EXERCISE DETAILS: Please decide whether each statement below agrees with the text of opinions on English teaching, answering yes or no and quoting the words from the text that decide it. (a) Earning a CELTA makes someone a qualified teacher. (b) In process writing, students ignore the teacher's suggested corrections in their final version. (c) Native teachers are often worse teachers.

-- Start of SOURCE TEXT --

While communication is key, treating mistakes that don't impede communication as silly and acceptable accidents so nobody's feelings get hurt is lazy teaching and in the long run is far worse for students regardless of how or where they will use their English 
Process writing is a complete waste of our time. The teacher spends hours commenting and suggesting corrections, and students completely ignore them in their final version.


Qualifications 

A CELTA does not make you a qualified teacher.
I understand the rationale behind the insistence of having a degree to be a TEFL teacher. I have found that some folks who don't have a degree to be better teachers and are more professional in their approach. This requirement is a big barrier preventing people with potential but have no degree from entering the profession.


Native vs non native 

Too much emphasis on grammar based on native English. Books for teens written by adults who don't appear to have any connection with their readers.
There is a self- fulfilling prophecy to a lot of discrimination issues by which students expecting different styles from NS and NNS teachers can lead those teachers to be more effective when they adhere to their prescribed styles. Or at least being an effective teacher while breaking from a prescribed style for one’s teacher demographic would require a lot more training and experience.
Non-natives overestimate themselves and tend to be prescriptive (and proscriptive) and this 'World English' nonsense just sets the bar lower for them
While native teachers are often worse teachers, the bitterness of knowing that makes non-natives ignore any possible value or advantages that natives can bring to the table.

-- End of SOURCE TEXT --
-- Start of DATA SEGMENT --

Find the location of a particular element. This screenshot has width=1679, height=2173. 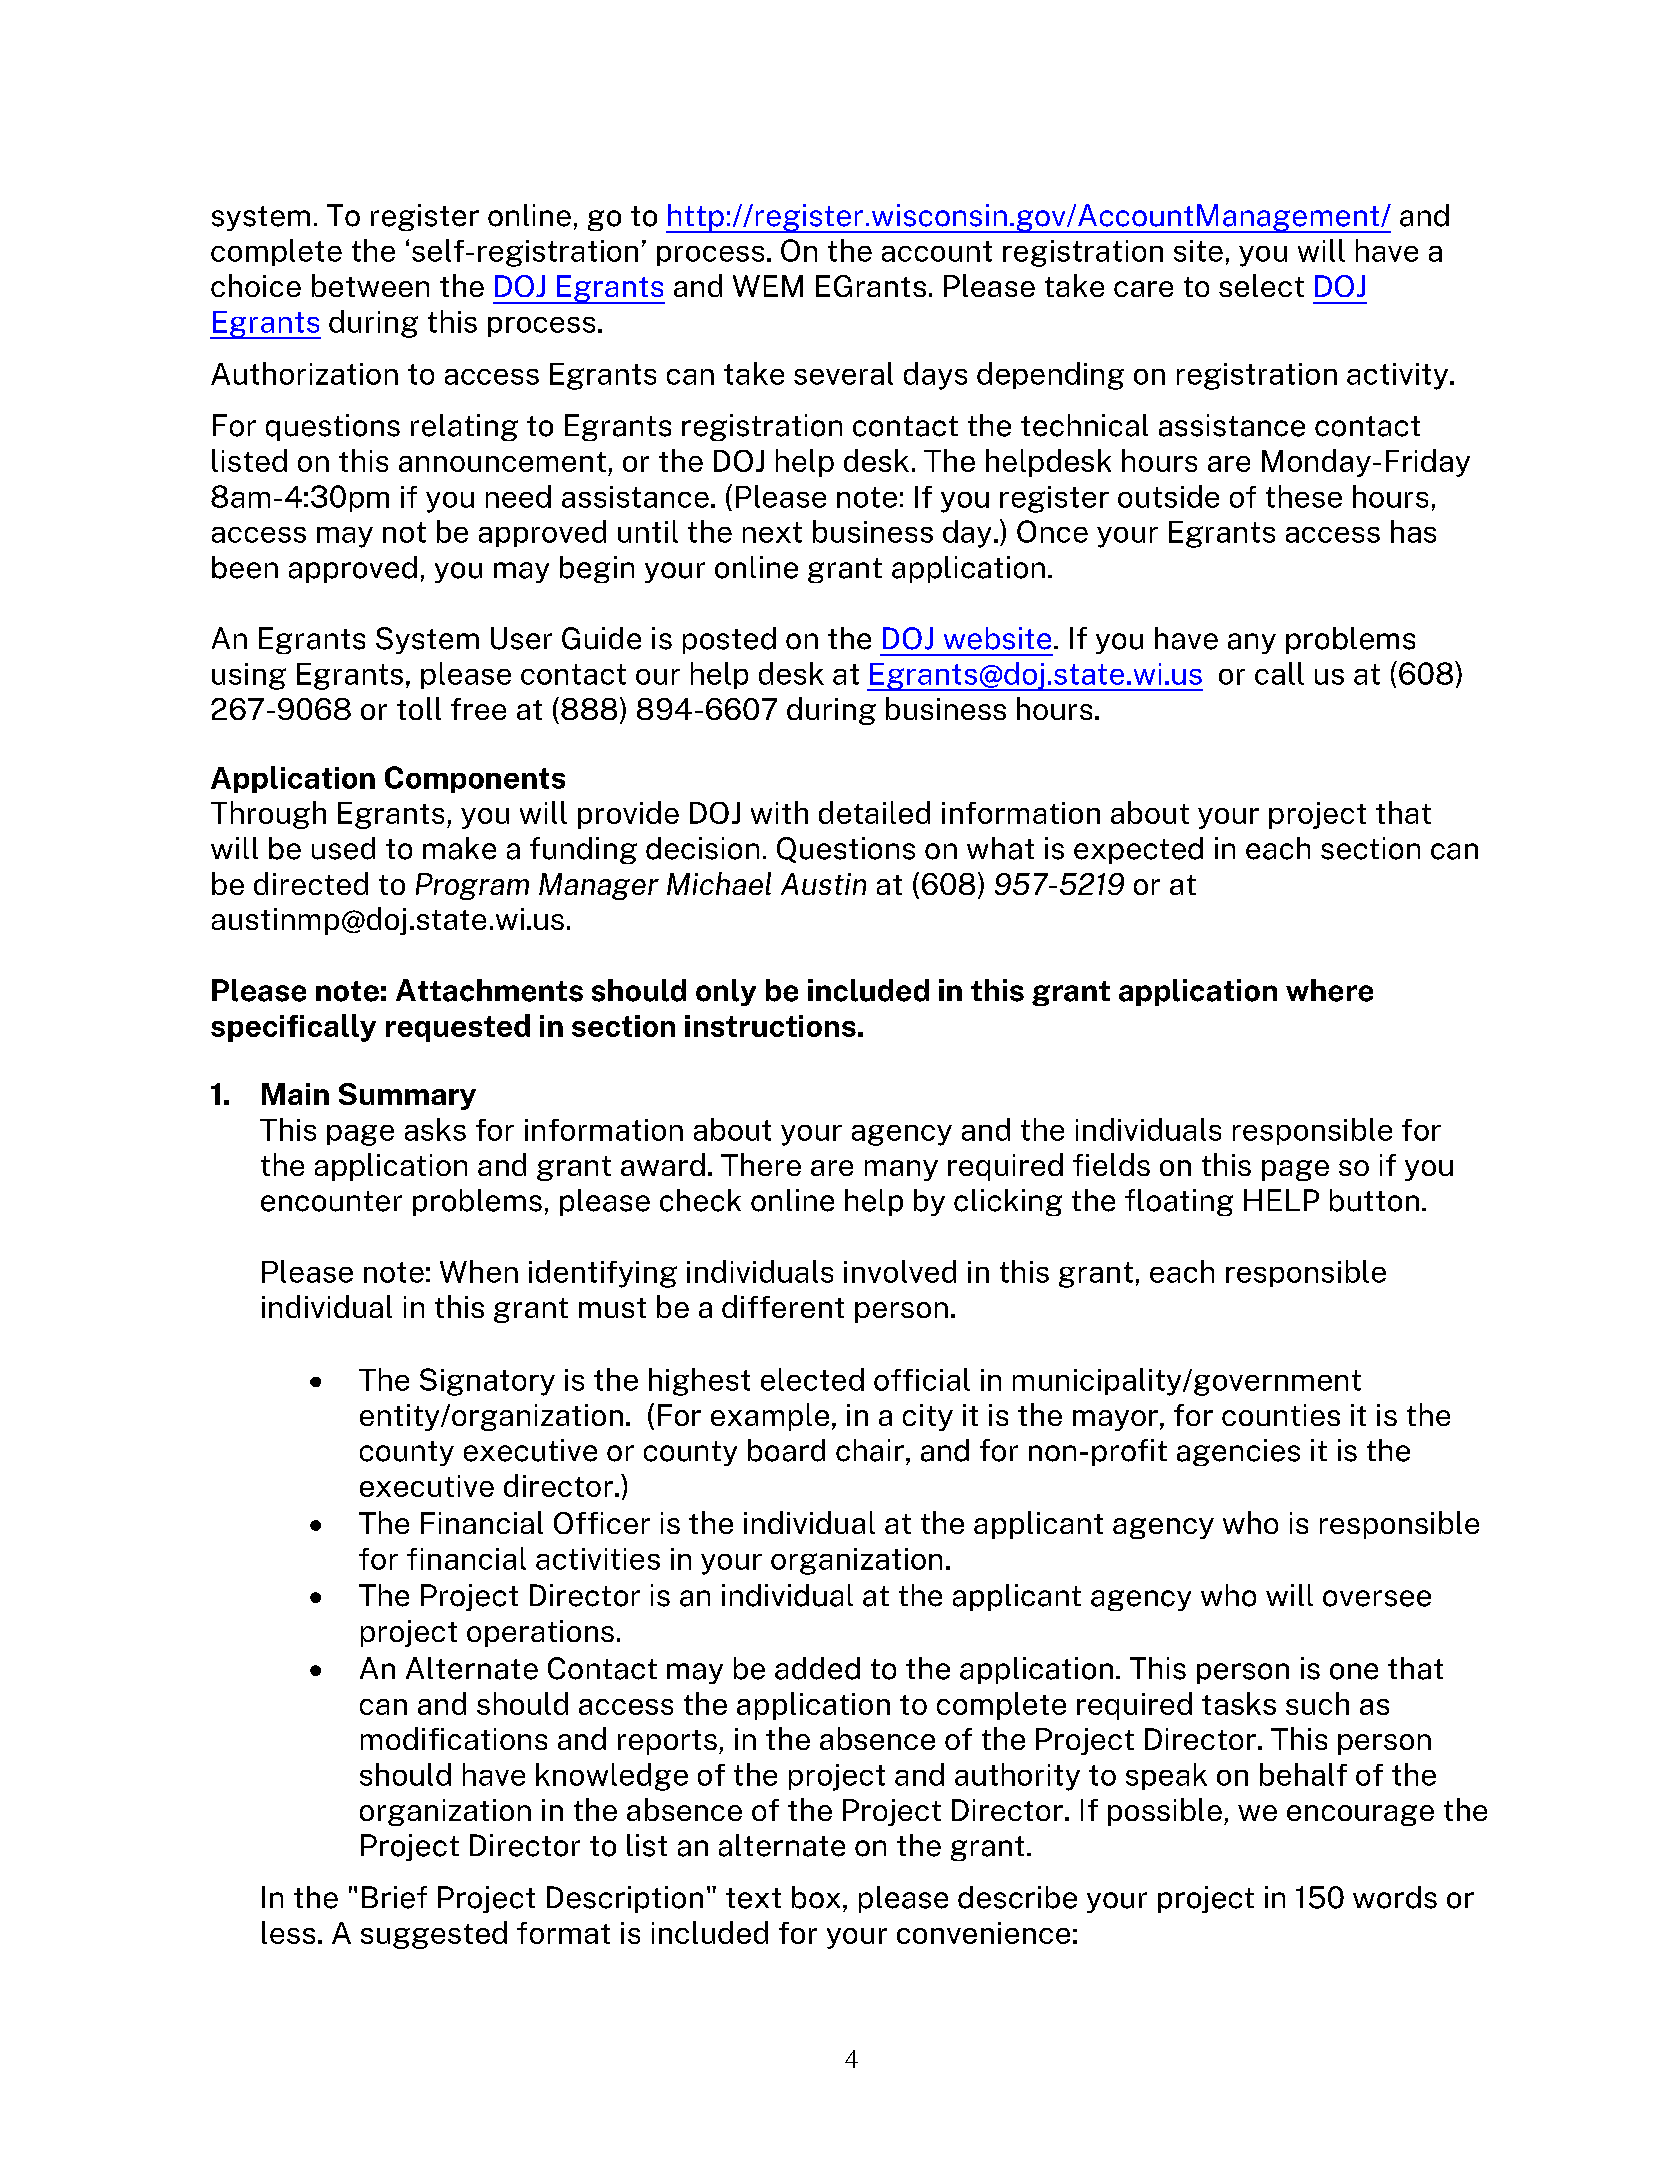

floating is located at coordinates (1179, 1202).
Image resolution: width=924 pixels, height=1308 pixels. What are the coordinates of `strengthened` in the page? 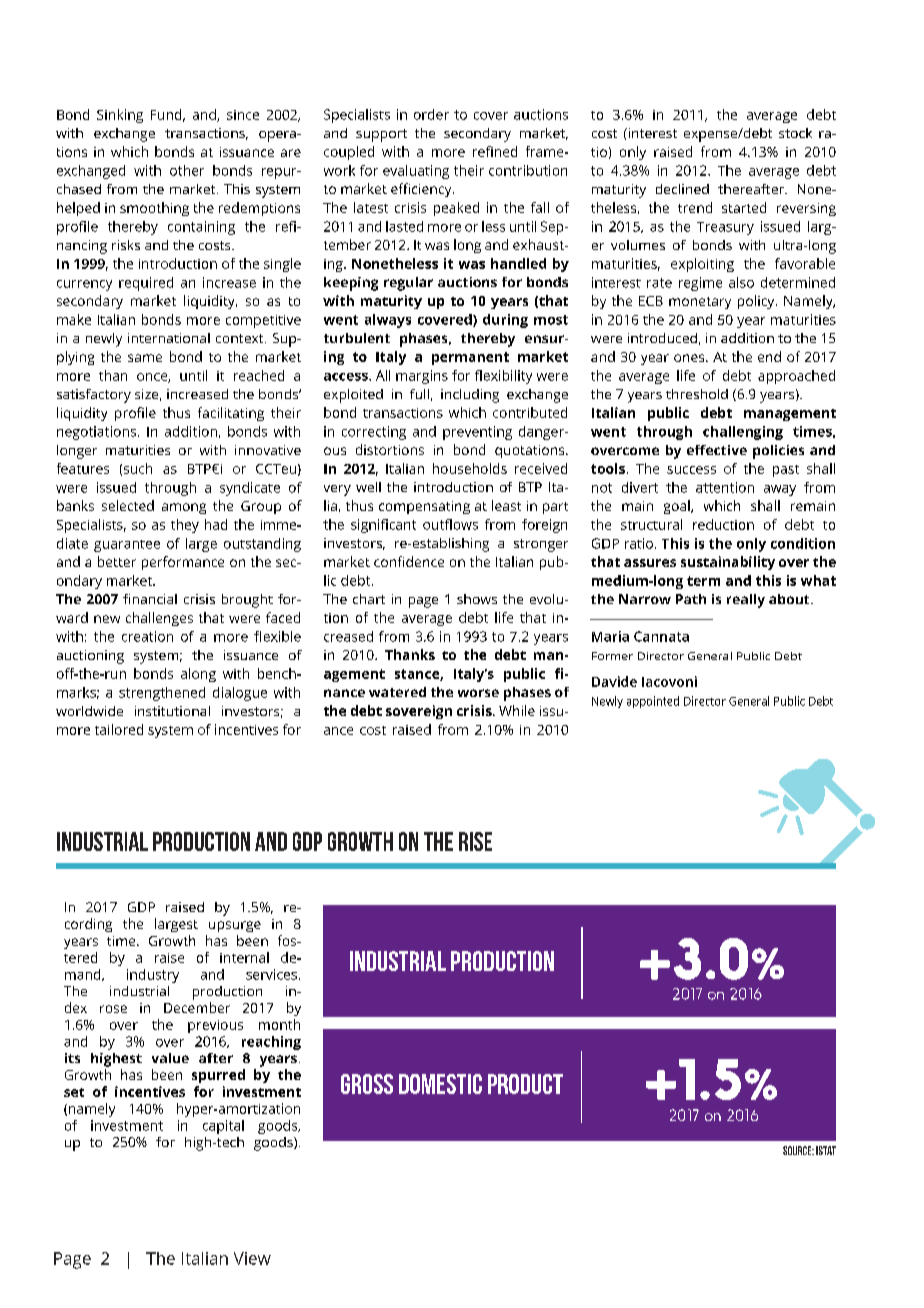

-- End of DATA SEGMENT --

SOLUTION TO THE EXERCISE:
(a) No: "A CELTA does not make you a qualified teacher."
(b) Yes: "students completely ignore them in their final version."
(c) Yes: "While native teachers are often worse teachers"